As I’ve noted in previous discussions, more and more companies are going to get into the brand marketing business, following the example of Iconix (and Cherokee before them). Let’s not talk about NexCen though in the interest of focusing on the positive aspects of the business model. NRDC is one of the anticipated followers and I see them as a worthy one.

Injecting NRDC’s acquired brands (Fortunoff) into Lord & Taylor’s boxes is a great two-for strategy that allows NRDC to control its brands’ destinies rather than relying on procuring outside retailer partnerships (ala Iconix’ Op with Wal-Mart and Cherokee’s Norma Kamali with Wal-Mart). Hudson’s Bay would provide an additional brand box for the company; one with unique geographic presence. I like what they’re doing.

Joseph Peter
Guest
Joseph Peter
13 years 10 months ago
From a visit to Canada a few week ago, I saw some really wonderful items at The Bay and some rather dull and inspiring merchandise as well. What my Canadian friends tell me is that Canada really needs a good mid to upper tier department store such as Lord & Taylor. Holt Renfrew, the main luxury department store in Canada is ridiculously expensive for the overall population. The Bay is more along the lines of a mid to lower tier department store (such as Bon Ton or Carson’s) with a few high end names thrown in at flagship downtown stores. Ironically, at some of the flagship former Eaton’s, now Sears stores (as compared to US Sears stores), I have seen merchandise by Polo Ralph Lauren, Tommy Bahama, DKNY, similar to what Lord & Taylor would carry. The Bay seems to lack the higher end names, except perhaps a dash of Tommy, Polo or Nautica at a few select locations. The Bay gives me the perception of a department store stuck in the middle 1980s and… Read more »
John McNamara
Guest
13 years 10 months ago

From what I’ve heard, Canadian customers are more frugal than their neighbo(u)rs south of the border. Walmart has long established itself there, so what’s taking Target so long?

Mark Lilien
Guest
13 years 10 months ago

Canadian shoppers aren’t US shoppers. They’re much younger, their income tax rates are much higher, and lately their currency is very strong. Lord & Taylor’s #1 competitor in Canada would be the upscale, well-run Sears. Hudson’s Bay does $7 billion a year, while Lord & Taylor does only $1.3 billion.

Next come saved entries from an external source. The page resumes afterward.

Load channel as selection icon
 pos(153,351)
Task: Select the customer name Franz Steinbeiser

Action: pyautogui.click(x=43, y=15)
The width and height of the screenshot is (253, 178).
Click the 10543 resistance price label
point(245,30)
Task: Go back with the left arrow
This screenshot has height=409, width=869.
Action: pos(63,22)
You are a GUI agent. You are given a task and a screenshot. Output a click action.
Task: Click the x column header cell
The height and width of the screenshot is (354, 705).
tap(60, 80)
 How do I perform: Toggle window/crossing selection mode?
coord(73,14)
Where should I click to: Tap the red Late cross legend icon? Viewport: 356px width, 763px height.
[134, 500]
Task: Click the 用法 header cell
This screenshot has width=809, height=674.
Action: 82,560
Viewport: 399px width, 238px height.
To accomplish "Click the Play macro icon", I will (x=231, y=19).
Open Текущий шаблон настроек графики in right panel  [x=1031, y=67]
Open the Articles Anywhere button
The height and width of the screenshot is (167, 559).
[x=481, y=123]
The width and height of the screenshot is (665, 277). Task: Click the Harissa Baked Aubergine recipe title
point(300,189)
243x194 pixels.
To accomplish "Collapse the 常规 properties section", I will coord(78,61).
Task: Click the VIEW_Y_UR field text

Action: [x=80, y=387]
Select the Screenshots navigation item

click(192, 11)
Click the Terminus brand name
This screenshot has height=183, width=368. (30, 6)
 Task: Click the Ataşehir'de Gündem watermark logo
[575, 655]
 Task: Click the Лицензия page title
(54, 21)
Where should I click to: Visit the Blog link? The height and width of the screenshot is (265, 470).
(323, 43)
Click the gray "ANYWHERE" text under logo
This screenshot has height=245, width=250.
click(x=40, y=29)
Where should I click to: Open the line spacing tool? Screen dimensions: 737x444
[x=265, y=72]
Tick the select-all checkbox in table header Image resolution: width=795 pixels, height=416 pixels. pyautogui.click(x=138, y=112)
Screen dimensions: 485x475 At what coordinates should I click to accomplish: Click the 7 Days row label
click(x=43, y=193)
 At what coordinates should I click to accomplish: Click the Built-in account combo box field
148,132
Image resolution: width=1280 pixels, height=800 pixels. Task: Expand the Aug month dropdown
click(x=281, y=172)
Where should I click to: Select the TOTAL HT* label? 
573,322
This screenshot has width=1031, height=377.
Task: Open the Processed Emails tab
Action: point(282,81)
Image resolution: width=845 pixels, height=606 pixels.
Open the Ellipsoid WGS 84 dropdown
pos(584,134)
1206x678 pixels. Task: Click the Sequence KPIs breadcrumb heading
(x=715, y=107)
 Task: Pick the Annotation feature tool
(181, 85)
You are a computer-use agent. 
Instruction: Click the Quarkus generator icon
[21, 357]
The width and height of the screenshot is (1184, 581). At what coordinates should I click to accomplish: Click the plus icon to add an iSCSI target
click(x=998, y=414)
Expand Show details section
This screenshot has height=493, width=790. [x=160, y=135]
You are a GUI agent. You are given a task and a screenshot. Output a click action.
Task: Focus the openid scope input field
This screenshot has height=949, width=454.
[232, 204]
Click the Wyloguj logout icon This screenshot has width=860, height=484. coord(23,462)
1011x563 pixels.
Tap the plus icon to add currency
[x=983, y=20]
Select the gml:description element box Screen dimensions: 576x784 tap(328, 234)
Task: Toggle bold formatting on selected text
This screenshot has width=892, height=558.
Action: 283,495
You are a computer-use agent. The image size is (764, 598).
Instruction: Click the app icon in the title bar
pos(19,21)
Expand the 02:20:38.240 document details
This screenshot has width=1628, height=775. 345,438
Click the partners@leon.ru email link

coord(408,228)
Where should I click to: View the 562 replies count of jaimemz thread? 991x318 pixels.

The US and Canada are 2 different markets and these organizations aren’t similar in size or operating methods. Each needs its own focus, not the least of which because Hudson’s Bay has 5 distinct divisions: The Bay, Zellers, Home Outfitters, Fields, and Designer Depot. This might be a very complicated merger, unless some of the divisions are sold off quickly.

William Passodelis
Guest
13 years 10 months ago

And AGAIN I agree with Mr. Lilien

HBC is an enormous organization and it will require a lot of expertise and attention — there are 5 divisions and multiple (price point) businesses.

I believe that Ms. Elfers can continue to rework and rejuvenate (the increasingly wonderful) Lord & Taylor — for which NRDC should be applauded and thanked — DAILY!! There will need to be equivalents for the various divisions of HBC or those divisions not wanted will need to be divested of — quickly — so focus can be placed on the retained divisions.